▸ **TEXTE FOURNI**:
++++++++++

L’enjeu de l’élection présidentielle pour l’oligarchie qui a installé Nicolas Sarkozy au pouvoir en 2007 était d’infliger une nouvelle défaite au camp politique majoritaire en France, celui du Non au referendum constitutionnel européen de 2005.
À l’époque, le dispositif médiatico-politique avait été mobilisé en faveur d’une campagne massive pour le Oui, mais les Français avaient rejeté ce texte qui représentait à leurs yeux la fin de leur nation.
Lorsque Nicolas Sarkozy imposa malgré tout cette constitution, il respecta la lettre de la Constitution, mais pas son esprit : il viola la souveraineté populaire et brisa le fondement du pacte démocratique.
Depuis, il faut considérer que la légitimité de la représentation ne repose plus sur le mandat populaire, mais sur le soutien affiché par le système médiatique. Un régime post-démocratique, où la classe dirigeante s’appuie sur son dispositif d’influence pour désamorcer la contestation et faire accepter à une majorité des lois qui ne seront en définitive favorables qu’à une minorité. Les apparences démocratiques sont sauves, notamment les scrutins électoraux, partant du principe que le camp contrôlant les mass-médias et subventionnant la classe politique bénéficie d’un avantage décisif.
La Présidence de la République, clef de voute de la souveraineté française
« Veillez par tous les moyens sur cette souveraineté fondamentale que possède chaque nation en vertu de sa propre culture. Protégez-là comme la prunelle de vos yeux pour l’avenir de la grande famille humaine. »
Jean-Paul II, discours à l’Unesco, 2 Juin 1980
L’actuelle constitution française fut mise en place par Charles De Gaulle, qui avait façonné les institutions de façon à donner une autorité décisive au président. Il fit en sorte qu’il ait en main les orientations stratégiques du pays, via son statut de chef des armées et son élection au suffrage universel direct. Un pouvoir suffisant pour préserver l’indépendance de la France face aux grandes puissances de l’après-guerre.
La présidence étant devenue la fonction la plus importante, chacun accorde la plus haute importance à son élection. C’est vrai pour les électeurs qui se mobilisent en masse, comme pour la classe dirigeante qui fait alors fonctionner à plein régime les médias qu’elle contrôle.

++++++++++

▸ **BLOC DE DONNÉES**:
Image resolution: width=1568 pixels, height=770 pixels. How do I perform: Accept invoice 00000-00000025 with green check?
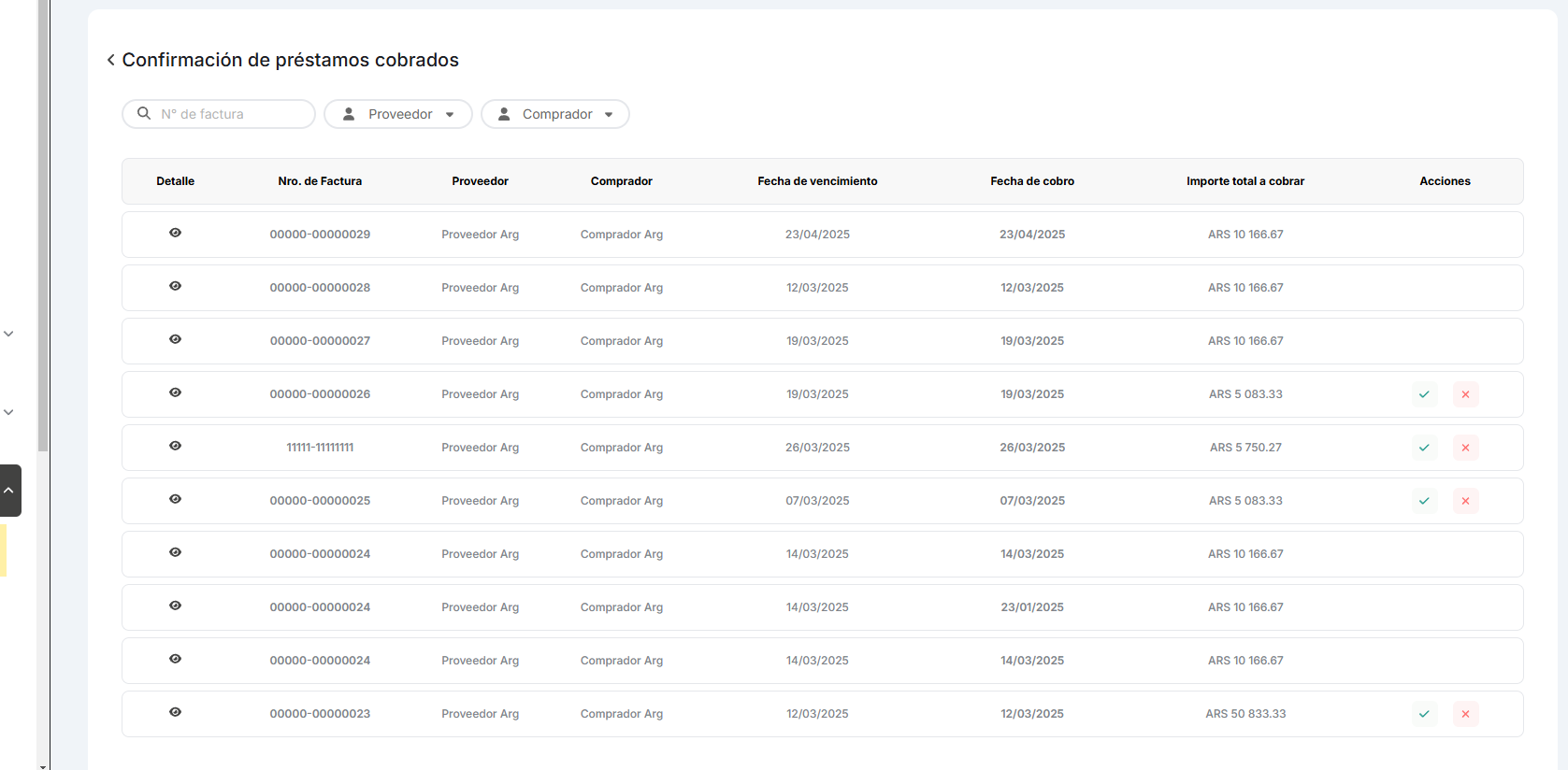point(1424,501)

++++++++++

▸ **CONSIGNES**:
1. Pouvez-vous reprendre tout ce qui va de « La présidence étant » jusqu'à « médias qu’elle contrôle. » dans le texte fourni, en substituant « citoyens » à « électeurs » ?
2. D'après le texte fourni, qui a mis en place l'actuelle constitution française ?

▸ **LISTE DES RÉPONSES**:
1.
La présidence étant devenue la fonction la plus importante, chacun accorde la plus haute importance à son élection. C’est vrai pour les citoyens qui se mobilisent en masse, comme pour la classe dirigeante qui fait alors fonctionner à plein régime les médias qu’elle contrôle.

2. Charles De Gaulle.